Precise determination of the bond percolation thresholds and finite-size scaling corrections for the s.c., f.c.c., and b.c.c. lattices

TL;DR

This study uses extensive Monte Carlo simulations to precisely determine bond percolation thresholds and analyze finite-size scaling corrections for s.c., f.c.c., and b.c.c. lattices, confirming universality of critical exponents.

Contribution

The paper provides highly accurate bond percolation thresholds and finite-size scaling corrections for three key lattice types, enhancing understanding of critical phenomena in percolation theory.

Findings

Precise critical thresholds for s.c., f.c.c., and b.c.c. lattices.

Confirmation of universal critical exponents.

Validation of finite-size scaling behavior near thresholds.

Abstract

Extensive Monte-Carlo simulations were performed to study bond percolation on the simple cubic (s.c.), face-centered cubic (f.c.c.), and body-centered cubic (b.c.c.) lattices, using an epidemic kind of approach.
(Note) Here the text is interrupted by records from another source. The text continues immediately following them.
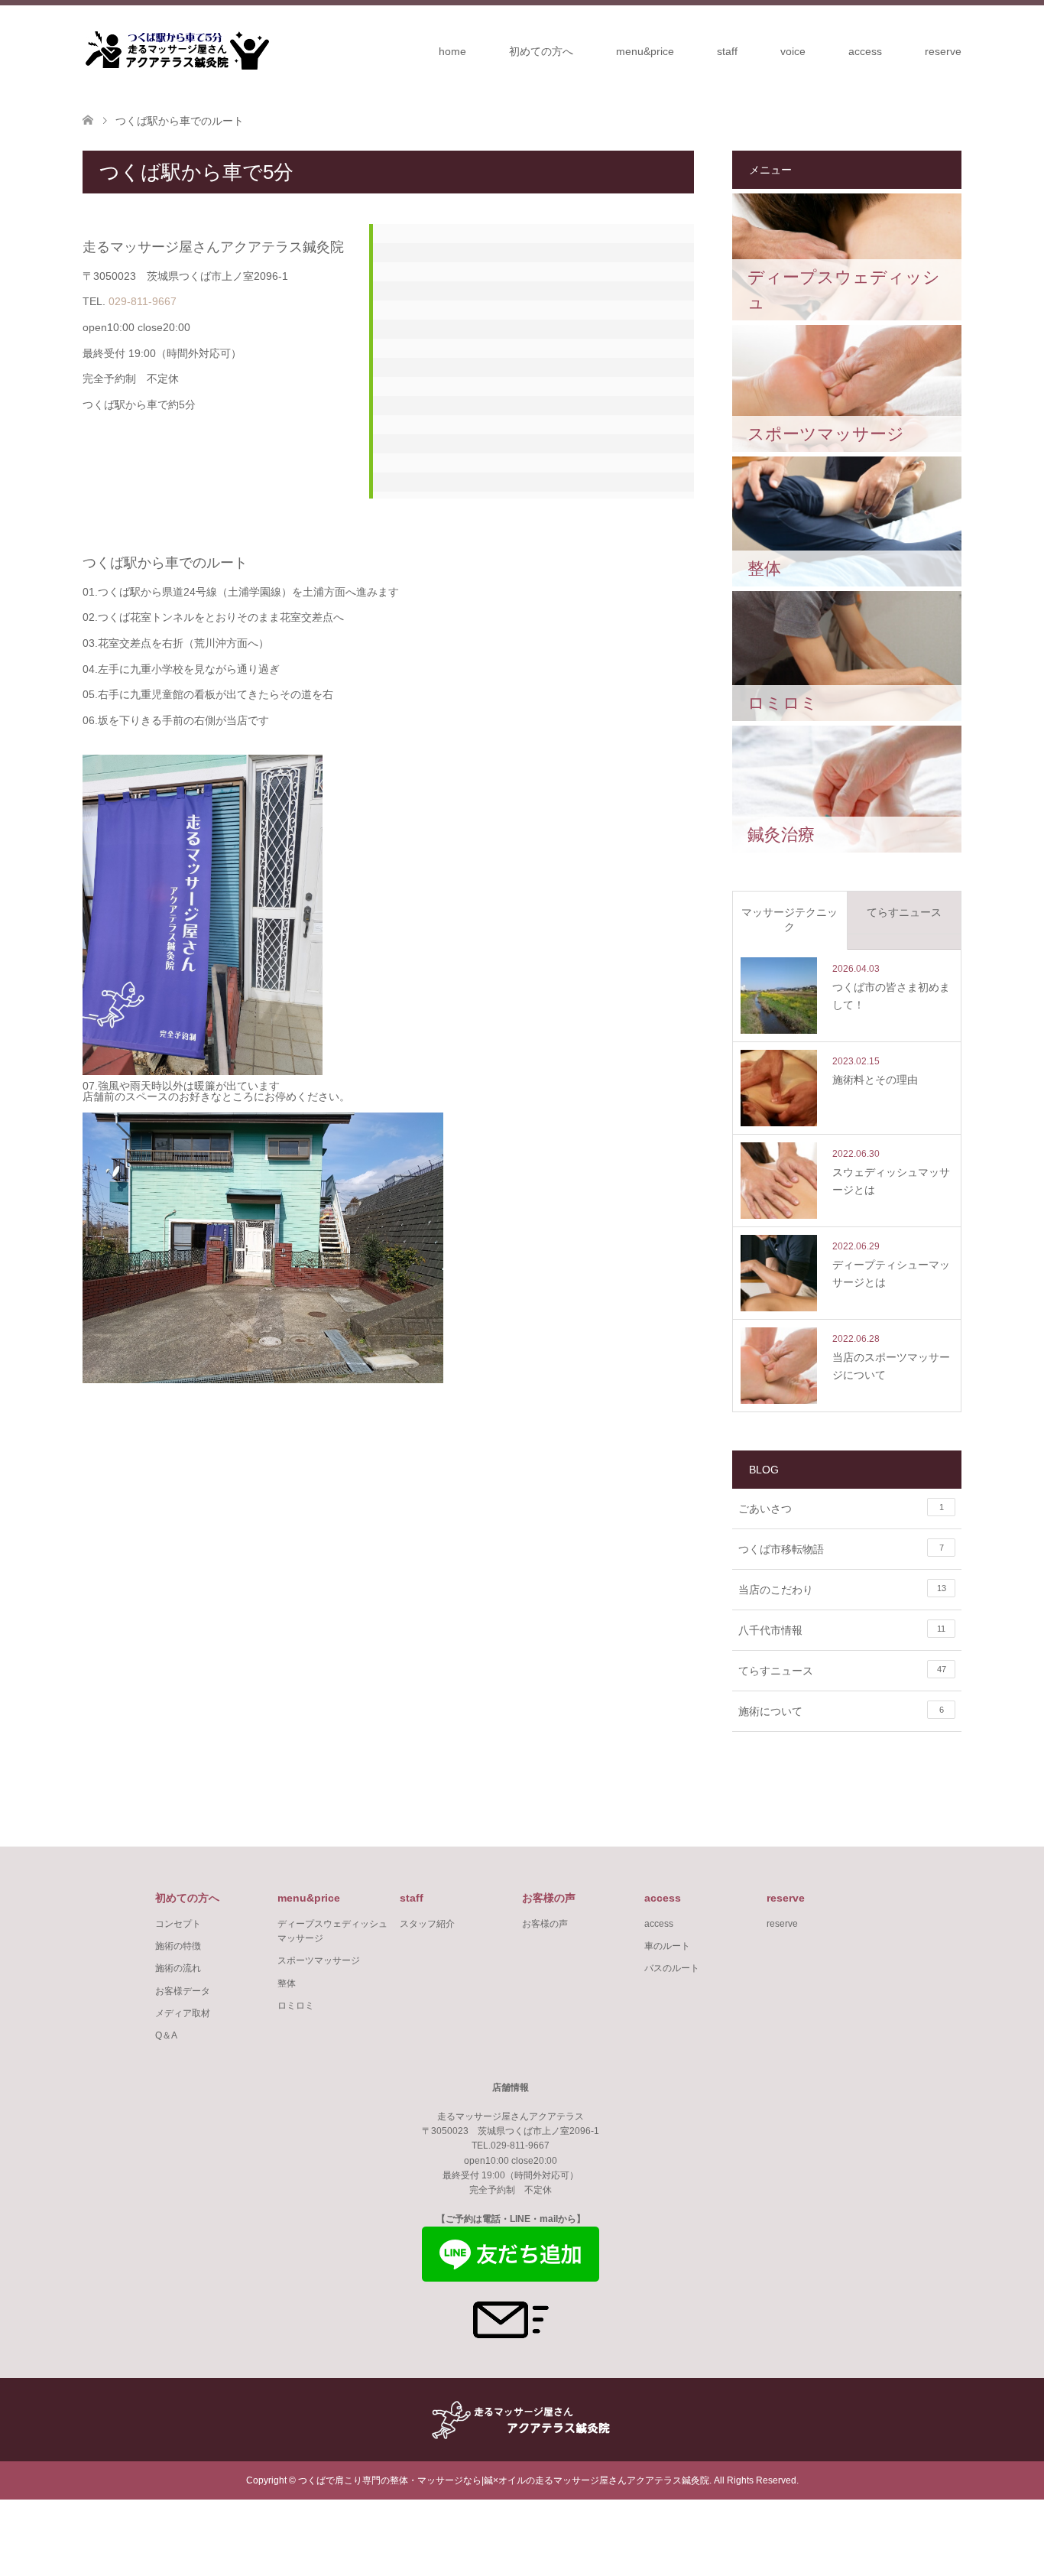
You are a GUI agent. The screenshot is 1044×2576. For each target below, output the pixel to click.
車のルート (667, 1946)
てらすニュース (904, 912)
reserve (943, 51)
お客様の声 (545, 1923)
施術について (841, 1711)
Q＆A (166, 2035)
These simulations provide very precise values of the critical thresholds for each of the lattices: pc(s.c.) = 0.248 812 6(5), pc(f.c.c.) = 0.120 163 5(10), and pc(b.c.c.) = 0.180 287 5(10). For p close to pc, the results follow the expected finite-size and scaling behavior, with values for the Fisher exponent $tau$ (2.189(2)), the finite-size correction exponent $omega$ (0.64(2)), and the scaling function exponent $sigma$ (0.445(1)) confirmed to be universal.